## Text
______

This study aims to clarify the impact of the COVID-19 pandemic on home range. The home range is the area that individuals traverse in conducting their daily activities, such as working and shopping. In Japan, the central government declared the first state of emergency in April 2020. This study analyzed the panel data for mobile phone GPS location history from April 2019 to April 2020 in Ibaraki City, Osaka Metropolitan area. The study applied the minimum convex polygon method to analyze the data. The results show that the home range decreased significantly between April 2019 and April 2020. Specifically, the home range in 2020 decreased to approximately 50% of that in 2019 because of COVID-19 infection control measures, preventing people from traveling far from their homes and only allowing them to step outside for the bare minimum of daily activities and necessities. The results suggest that the emergency reduced people’s home ranges to the neighborhood scale. Therefore, it is necessary to consider designing new walkable neighborhood environments after the COVID-19 pandemic era.

This study aims to develop a spatio-temporal analysis method to support planning for the prevention of a COVID-19 infection. The method focused on the space-time kernel density estimation using the GPS location history data. The data is GPS location data obtained at regular intervals from smartphones with the consent of the users. The research method was a panel data analysis for April 2019 and April 2020 with Ibaraki City. In April 2020, the Japanese government implemented a soft lockdown. As a result, this study developed a spatio-temporal analysis method that visualizes the space-time with high population density. Using these methods, local governments can restrict people’s lives by designating specific space-time areas. In addition, the method helps citizens to change their lifestyle behaviors and cooperate in the prevention of COVID-19 infection. The method is an alternative to the Japanese soft lockdown, which was based on an emergency declaration. In the future, this method will be utilized for data analysis in future smart cities.

______

## Extracted material

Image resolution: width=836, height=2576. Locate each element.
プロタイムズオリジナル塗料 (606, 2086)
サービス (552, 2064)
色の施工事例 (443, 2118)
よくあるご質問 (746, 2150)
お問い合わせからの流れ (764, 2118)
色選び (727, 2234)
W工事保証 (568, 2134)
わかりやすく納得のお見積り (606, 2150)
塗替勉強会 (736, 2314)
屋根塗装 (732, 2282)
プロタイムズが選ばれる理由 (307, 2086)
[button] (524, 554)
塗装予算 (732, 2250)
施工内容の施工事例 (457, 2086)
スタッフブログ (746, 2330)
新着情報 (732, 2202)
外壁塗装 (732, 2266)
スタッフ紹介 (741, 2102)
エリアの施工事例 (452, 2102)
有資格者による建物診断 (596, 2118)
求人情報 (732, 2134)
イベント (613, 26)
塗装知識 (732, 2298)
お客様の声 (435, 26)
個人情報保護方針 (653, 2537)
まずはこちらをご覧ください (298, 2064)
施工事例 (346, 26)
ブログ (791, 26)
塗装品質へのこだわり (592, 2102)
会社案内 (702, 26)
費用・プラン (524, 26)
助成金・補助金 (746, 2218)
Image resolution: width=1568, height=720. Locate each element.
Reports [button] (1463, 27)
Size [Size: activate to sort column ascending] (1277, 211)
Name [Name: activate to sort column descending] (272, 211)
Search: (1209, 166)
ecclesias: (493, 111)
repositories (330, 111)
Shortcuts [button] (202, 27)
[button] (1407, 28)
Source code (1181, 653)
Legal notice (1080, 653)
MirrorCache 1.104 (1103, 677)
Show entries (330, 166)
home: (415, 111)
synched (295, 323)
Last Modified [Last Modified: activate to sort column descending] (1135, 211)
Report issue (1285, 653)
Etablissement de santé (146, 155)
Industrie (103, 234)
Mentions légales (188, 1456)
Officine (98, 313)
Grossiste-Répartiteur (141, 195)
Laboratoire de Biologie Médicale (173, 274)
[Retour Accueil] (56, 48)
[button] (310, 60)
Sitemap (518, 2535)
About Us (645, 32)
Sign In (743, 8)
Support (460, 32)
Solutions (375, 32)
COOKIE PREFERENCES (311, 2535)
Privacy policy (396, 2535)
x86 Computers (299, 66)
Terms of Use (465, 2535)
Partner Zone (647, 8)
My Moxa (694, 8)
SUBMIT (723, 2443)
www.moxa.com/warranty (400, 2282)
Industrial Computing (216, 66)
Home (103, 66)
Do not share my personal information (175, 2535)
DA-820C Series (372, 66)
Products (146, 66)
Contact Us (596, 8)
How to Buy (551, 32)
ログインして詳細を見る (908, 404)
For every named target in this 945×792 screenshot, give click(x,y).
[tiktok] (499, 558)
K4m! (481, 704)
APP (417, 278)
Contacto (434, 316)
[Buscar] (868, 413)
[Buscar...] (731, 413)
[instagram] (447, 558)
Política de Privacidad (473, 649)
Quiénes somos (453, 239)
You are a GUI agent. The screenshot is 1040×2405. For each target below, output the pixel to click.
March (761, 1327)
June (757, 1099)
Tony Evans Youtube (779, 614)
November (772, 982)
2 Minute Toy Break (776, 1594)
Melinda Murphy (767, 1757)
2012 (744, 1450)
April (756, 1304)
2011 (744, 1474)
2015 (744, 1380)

______

## Tasks for this exercise
a) In the text on COVID-19 and GPS location data, rewrite the paragraph beginning "This study aims to develop" as a short bulleted list that keeps its main facts.
b) Pick up the text on COVID-19 and GPS location data after its last sentence and continue it.

## Answer section
a)
- Aim: develop a spatio-temporal analysis method to support planning for the prevention of COVID-19 infection.
- Technique: space-time kernel density estimation using GPS location history data.
- Data: GPS locations collected at regular intervals from smartphones, with users' consent.
- Design: panel data analysis for April 2019 and April 2020 in Ibaraki City. The Japanese government implemented a soft lockdown in April 2020.
- Result: a method that visualizes the space-time areas with high population density.
- Uses: local governments can restrict people's lives by designating specific space-time areas, and citizens can change their lifestyle behaviors to help prevent infection.
- The method offers an alternative to Japan's soft lockdown, which was based on an emergency declaration.
- Outlook: the method will be used for data analysis in future smart cities.

b)
The purpose of this study was to identify the walkable streets where traffic behavior changed according to each residential cluster during the COVID-19 pandemic. By elucidating the changes, it is possible to identify streets that should be redesigned following the changes in traffic behavior in relation to human mobility. This study analyzed Ibaraki City, a suburban city located in the Osaka Metropolitan Area. The analysis compared the panel data of the GPS Location History for April 2020 and April 2019. The analysis method used was Empirical Bayesian kriging. The results show that the speed significantly increased in the dense, sprawl, mountain, and old NT clusters. It was also found that the number of cyclists increased during the COVID-19 pandemic. The results suggest a need to design walkable streets according to each residential cluster for the post-COVID-19 pandemic era. For example, some car lanes need to be converted to bike lanes in the main neighborhood to create walkable streets in the clusters.